The ceremony shined light on all of the hard work that has taken place on the parkway over the years and it’s initial purpose of cutting down traffic on the Boston Post Road, even though it can still get congested with traffic on a given day.
James Redeker, DOT Commissioner, delivered the keynote speech for this event and said although he hasn’t been in the department long enough to have an influence on the parkway he was honored to speak in commemoration of 75 years of successful travel.

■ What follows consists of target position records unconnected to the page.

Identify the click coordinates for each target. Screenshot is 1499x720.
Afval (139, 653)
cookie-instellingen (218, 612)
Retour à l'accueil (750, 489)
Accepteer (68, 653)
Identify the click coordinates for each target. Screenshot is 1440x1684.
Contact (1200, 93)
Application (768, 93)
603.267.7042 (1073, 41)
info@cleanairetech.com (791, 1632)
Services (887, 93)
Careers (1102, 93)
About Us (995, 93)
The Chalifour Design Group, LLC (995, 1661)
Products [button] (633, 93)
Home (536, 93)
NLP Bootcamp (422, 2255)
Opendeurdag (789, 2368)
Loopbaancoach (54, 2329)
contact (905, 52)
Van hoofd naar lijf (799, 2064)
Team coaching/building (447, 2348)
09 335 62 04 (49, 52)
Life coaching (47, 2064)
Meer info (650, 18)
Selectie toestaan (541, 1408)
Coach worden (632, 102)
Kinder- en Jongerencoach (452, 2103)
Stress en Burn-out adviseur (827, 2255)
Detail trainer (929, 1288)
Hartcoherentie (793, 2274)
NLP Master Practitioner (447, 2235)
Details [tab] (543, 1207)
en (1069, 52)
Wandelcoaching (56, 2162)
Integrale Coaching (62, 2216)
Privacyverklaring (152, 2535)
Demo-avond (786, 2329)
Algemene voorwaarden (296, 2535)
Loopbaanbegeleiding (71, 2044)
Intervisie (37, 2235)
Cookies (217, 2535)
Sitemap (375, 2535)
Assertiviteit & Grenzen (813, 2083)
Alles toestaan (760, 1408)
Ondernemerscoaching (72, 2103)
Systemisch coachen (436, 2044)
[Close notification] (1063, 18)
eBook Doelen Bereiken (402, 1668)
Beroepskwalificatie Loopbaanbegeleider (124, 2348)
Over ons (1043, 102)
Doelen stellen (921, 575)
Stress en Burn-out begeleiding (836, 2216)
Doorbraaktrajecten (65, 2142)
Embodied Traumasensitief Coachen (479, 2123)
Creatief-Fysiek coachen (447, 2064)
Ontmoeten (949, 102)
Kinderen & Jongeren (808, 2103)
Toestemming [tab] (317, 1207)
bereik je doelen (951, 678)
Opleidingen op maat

“When we spend our money on the right things, like the Merritt Parkway and we dedicate ourselves to continuing to preserve the essential character of the roadway and make this way forever. If we do that everywhere and dedicate ourselves to that, frankly investments in transportation will follow,” said Redeker who has been the DOT’s Commissioner for the past 6 years. “Because this kind of a system is what we want, not just on the Merritt, but on every road and on every transit.”
Merritt Parkway Conservancy Chairman Peter Malkin presented the Partnership in Preservation Award for the restoration of the 6 service areas, including the volunteer architects who helped retain the character of the historic brick service centers.
Malkin named Redeker an honorary member of the Conservancy board and presented him with one of the Preservation Awards.
“Since Jim (Redeker) has come on board there has been a new spirit of cooperation and we are working together…” said Malkin. “We are not always the easiest people for the DOT to deal with, but we know what we want and we know what we believe history demands.”
Malkin also presented an award to Paul Landino, Herb Newman who is a member of the Board, David Scott Parker who are all members of the Board of Conservancy.
Landino said in his acceptance speech that the renovations on the parkway have been a long time coming and a combination of “progress and history” and trying to blend them in a way that works for everyone.
Henry “Buzz” Merritt, the 88-year-old nephew of Schuyler Merritt, the congressman from Stamford for whom the parkway is named, made a surprise speech where he shared an anecdote of driving with his parents along the newly opened road. He described the memory as “a family outing of distinction,” that included him getting to steer the car while sitting on his father’s lap and a roadside picnic following the drive.
The Merritt Parkway Museum was also open to the public for tours after the ceremony wrapped up. The parkway is a National Scenic Byway and is listed in the National Register of Historic Places.